Terminati i sei mesi di proroga ciascun commerciante avrà a disposizione solo 12 giorni di tempo dopo aver effettuato la cessione di beni o prestazione di servizi. 

Scontrino elettronico: le sanzioni e tutti gli esonerati 

Secondo quanto riportato nel decreto del Ministero dell’Economia e dellFinanze sono esonerati dall’obbligo di emettere scontrino elettronico: 

  • notai
  • tabaccai (tutti i negozianti che vendono merci dai Monopoli di Stato)
  • tassisti
  • giornalai
  • venditori di prodotti agricoli
  • somministratori di alimenti e bevande in mense aziendali, interaziendali, scolastiche ed universitarie, ecc
  • autoscuole
  • venditori ambulanti
  • somministratori di alimenti e bevande effettuate in forma itinerante negli stadi, stazioni ferroviarie e simili, nei cinema, teatri e altri luoghi pubblici e in occasione di manifestazioni in genere
  • venditori ambulanti di cartoline e souvenirs
  • attività partite nel 2019 o marginali (ovvero coloro che quest’anno hanno ricavi non superiori all’1% del volume d’affari del 2018). 
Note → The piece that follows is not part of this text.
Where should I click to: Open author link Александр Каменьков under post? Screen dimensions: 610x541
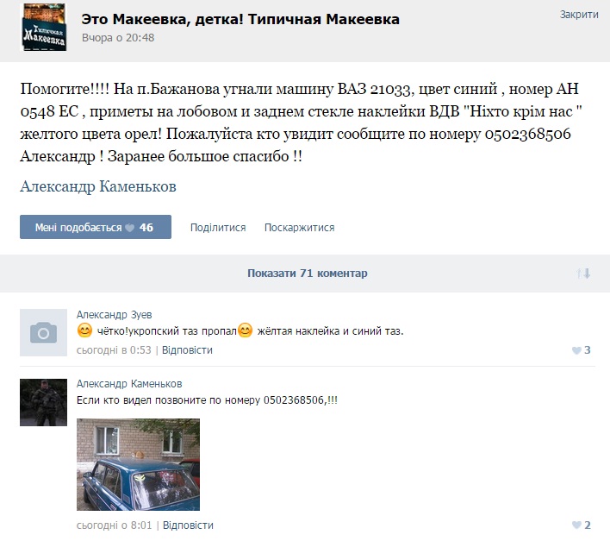click(x=98, y=186)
Non dovranno adeguarsi alla nuova modalità di certificazione dei corrispettivi partita dal primo gennaio 2020 i soggetti che effettuano prestazioni di trasporto pubblico collettivo di persone e di veicoli e bagagli al seguito, con qualunque mezzo esercitato, per le quali il biglietto di trasporto assolve alla funzione di certificazione fiscale.

Non dovranno essere memorizzate e trasmesse in modalità elettronica le operazioni effettuate a bordo di navi, aerei o treni nel caso di trasporti internazionali, come le navi da crociera.

Saranno esonerati dallo scontrino elettronico gli esercenti impianti di distribuzione di carburante per le operazioni diverse da quelle di cessioni di benzina e gasolio i cui compensi o ricavi non superino l’1% del volume d’affari dell’anno precedente.

Detto questo, chi non si adegua alla normativa che obbliga all’emissione degli scontrini e delle ricevute telematiche rischia una sanzione pari al 100% dell’imposta relativa. Inoltre, se si tratta di un comportamento ricorrente si può andare incontro anche alla sospensione dell’attività. 

Bonus per il registratore di cassa telematico 

Il legislatore ha stabilito un bonus del 50% per l’acquisto di registratori di cassa telematici in grado di memorizzare e trasmettere i corrispettivi secondo la normativa. Verranno riconosciuti fino a 250 euro per tale acquisto e fino a 50 euro in caso di adattamento dell’hardware già posseduto. 

Il contributo è valido per le spese sostenute nel 2019 e nel 2020 e gestite solo mediante canali tracciabili: assegno bancario e postale; addebito diretto; carte di debito, di credito e che in generale consentano l’addebito in contro corrente; bonifico bancario o postale e bollettino postale. 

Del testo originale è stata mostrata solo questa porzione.